Jejak Tirani

Fanni Silviana Supenda
Chapter #1

PERTEMUAN DAN CERITA

Malang, 2012

Kue basah. Kue kering. Nastar. Lemper. Tentu kalian familiar dengan nama-nama itu? Sama sepertiku. Ternyata pepatah jawa witing tresna jalaran saka kulino itu sangat ampuh atas hidupku yang tak pernah punya banyak pilihan. Saban hari bertemu, dari terpaksa hingga akhirnya sungguh cinta pada kue-kuean.

Kecintaanku pada kue, akhirnya melahirkan sebuah toko kecil, aku lebih suka menyebutnya kedai kue kering. Kini telah berdiri dua cabang kedai, dan cabang ketiga sedang dalam persiapan. Kedaiku cukup digemari di kota Malang, alasannya karena suasana yang nyaman, dengan interior desain yang sengaja kubuat mirip dapur rumah ala skandinavian, tujuanku agar para tamu merasa tak punya batasan dalam memasuki dirinya, saat berada disini.

Kedai kue mirip cafe seperti milikku ini, masih satu-satunya di kota Malang, kotaku yang sedang berkembang. Tak ada gedung yang terlalu tinggi disini, jumlah cafe bisa dihitung jari, penjual kue kering pun menyebar terbatas di deretan pasar besar.

Resep rahasia kue kering milikku? Tak ada! Aku hanya meracik resepnya begitu saja.

***

Panggilan ibadah jum’at siang berkumandang, tepat saat aku masih berkutat dengan kayu dan pernis.

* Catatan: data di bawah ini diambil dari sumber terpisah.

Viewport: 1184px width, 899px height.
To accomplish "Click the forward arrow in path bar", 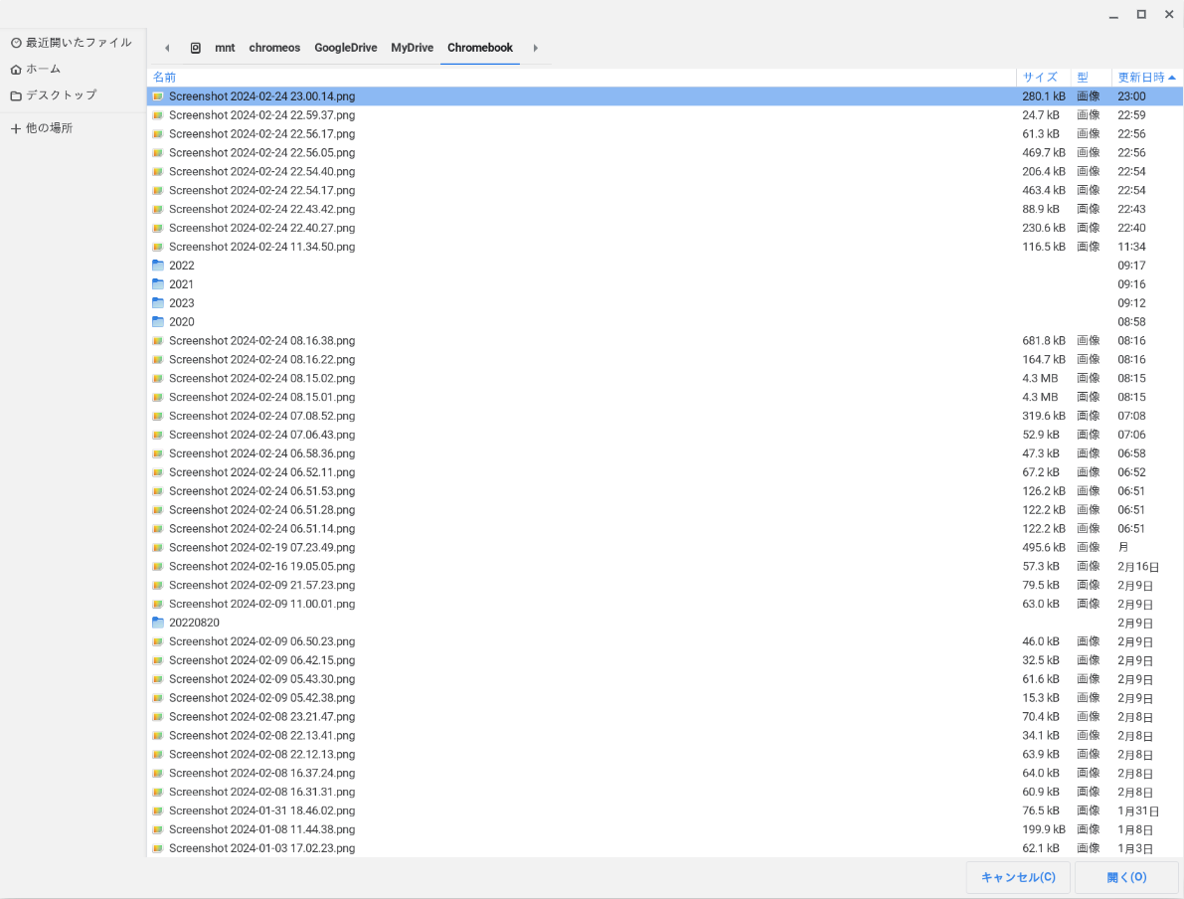I will point(536,48).
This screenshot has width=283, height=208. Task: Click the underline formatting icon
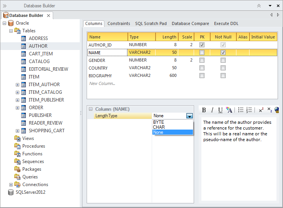coord(220,110)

Segera kuberanjak ke kamar mandi, dan bergegas menuju tempat ibadah.

Selepas beribadah aku langsung keluar dan mencari sendalku yang tertumpuk oleh sendal lainnya, belum juga kutemukan sandal jepitku, seorang pria asing dengan struktur wajah kotak dan sedikit berjambang, memakai sarung lengkap dengan peci, terlihat berjalan ke arahku.

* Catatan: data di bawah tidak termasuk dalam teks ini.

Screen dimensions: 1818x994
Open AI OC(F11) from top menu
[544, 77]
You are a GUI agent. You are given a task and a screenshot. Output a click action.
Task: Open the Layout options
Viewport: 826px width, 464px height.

“Ira..” Bule ini kemudian memanggilku dengan panggilan masa kanak-kanakku. Ah sudah terlalu lama tak seorangpun memanggilku dengan nama itu.

“Anda siapa?” Segera kulayangkan pertanyaan ini untuk mengakhiri teka-teki mengenai sosok pemuda di hadapanku. Sebab semakin kuamati, semakin ku tak mampu mengenali.

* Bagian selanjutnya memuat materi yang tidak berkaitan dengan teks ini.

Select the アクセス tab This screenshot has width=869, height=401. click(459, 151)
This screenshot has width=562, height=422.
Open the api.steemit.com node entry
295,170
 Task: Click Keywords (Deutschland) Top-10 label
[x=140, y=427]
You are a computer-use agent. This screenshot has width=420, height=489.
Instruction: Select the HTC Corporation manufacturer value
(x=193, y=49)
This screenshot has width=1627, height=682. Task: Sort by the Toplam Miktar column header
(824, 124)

“Romi, Romeo. Ingat?” Nama yang tak asing dari suara dan wajah asing ini. Kukernyitkan dahi, mengingat, mengingat, dan.. yaah Romeo, mana mungkin aku melupakannya.

“Ya Tuhan Romi! Nggak mungkin lah aku lupa sama kamu! Kamu kemana aja?” Kutepuk bahunya, bersemangat sekali kembali bertemu dengannya. Romi adalah teman masa kecilku di kampung dulu.

“Belanda Ra. Aku kembali kesana untuk tinggal sama Nenek sejak Ibu meninggal.”

“Turut berduka ya Rom”

“Ah tak apa, itu sudah lama sekali.” Ia bercerita bahwa kedatangannya kemari bertujuan menjual rumahnya yang berada di kota ini. Perbincangan kami melebar kemana-mana, lebih banyak mengenang masa kecil. Tak terasa hampir tiga puluh menit kami berdiri di luar pagar masjid, hingga kuajak Romi -begitu dulu kami semua dikampung memanggilnya- untuk mengobrol di kedaiku.

“Wow.. konsep kedaimu bagus Ra, ini ngingetin aku pas lagi di Polandia, disana ada kedai dengan konsep dapur rumah yang menjual sandwich, ada kue kering juga,” Begitulah reaksi Romi saat pertama melihat kedai, membuatku sedikit bangga.

“Oh ya? Apa nama kedainya?”

“Apa ya? Kukuryku kalau nggak salah. Mirip sekali, hanya saja milikmu ini terasa lebih maskulin dengan adanya kayu-kayu mengkilat ini” ucapnya saat kami melewati pagar kayu rendah berwarna tanah. Kami berlanjut memasuki muka kedai dengan membuka sebuah pintu kayu mengkilat berwarna coklat gelap. Di dalamnya masih berserakan beberapa meja yang terbuat dari susunan bambu, rencananya akan kutaruh berlapis tiga untuk menopang coffee maker custom beraksen kayu.